Note: This article has been adapted from Provide The Path to Owning It's podcast episode six with Mike Shoun, president and CEO of Affordable Image Marketing Agency. Listen to the entire episode here.

Now is a great time for established and aspiring healthcare practice owners to reflect on where they’ve been, where they’re going, and how they’re going to get there. If your client is a healthcare provider looking to grow their practice by increasing their patient base, marketing is an essential step in the process. These nuggets of marketing best practices will help bring your vision to life and grow your physician practice into what you've always imagined.

Marketing best practice No. 1: View patients as customers and the practice as a business.

Thriving healthcare practice owners operate with a business lens. They understand patients are consumers and will decide where, when, and how they receive care. As a healthcare provider, the focus is on the clinical side; as a practice owner, there is an opportunity to embrace the business side, with marketing being an important element of their practice operations.

For startup healthcare practices, providers will need to begin with the marketing basics: logo, website, and written key messaging. If your client has acquired an established practice, they can make it their own with a rebrand (a logo, website, and key messages that they create). Your client’s website is a foundational piece of their brand, and they’ll want to design it with future patients in mind (this is where many prospects will convert to patients). It can be helpful to have your client think about the websites they like, trust, and find credible. How does the tone of the website’s messaging impact them? Is the interface intuitive and easy to navigate? Does the content provide enough key information?

Marketing best practice No. 2: Be cognizant of the patient experience.

One key strategy for both attracting and retaining patients is having your client focus on what each patient experiences at their practice.

How does your client want patients to feel at every touchpoint along the journey — from the first time the patient calls their office to the feeling the patient gets when arriving for an appointment? A friendly greeting, welcoming staff, and a warm and inviting waiting room can go a long way.
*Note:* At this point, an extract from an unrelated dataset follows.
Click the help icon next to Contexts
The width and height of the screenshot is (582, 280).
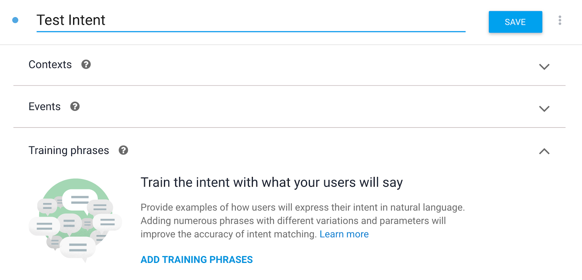[x=86, y=64]

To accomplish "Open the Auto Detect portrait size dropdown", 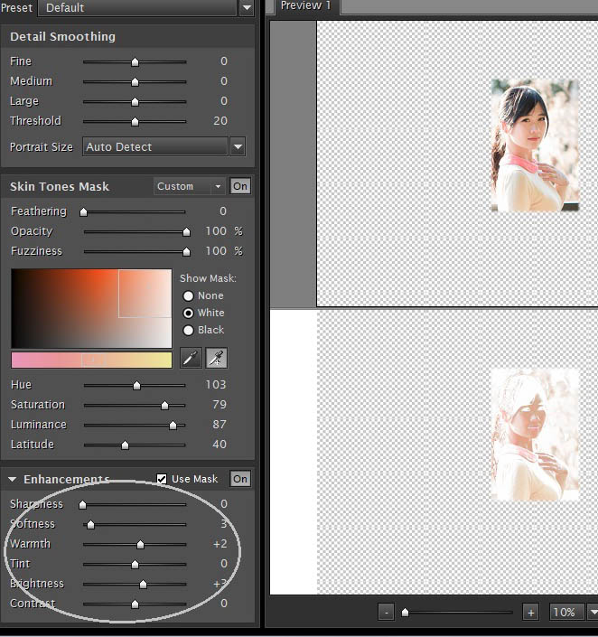I will tap(154, 146).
According to Forbes, customers tell an average of nine people about a positive experience with a brand, whereas they tell 16 people about a negative experience.

As part of your client’s marketing, they’ll want their team to be trained in customer service, sales, and the services they offer. The team members answering the phone are the lifeblood of your client’s practice — they provide the first impression and must quickly build rapport with new and existing patients.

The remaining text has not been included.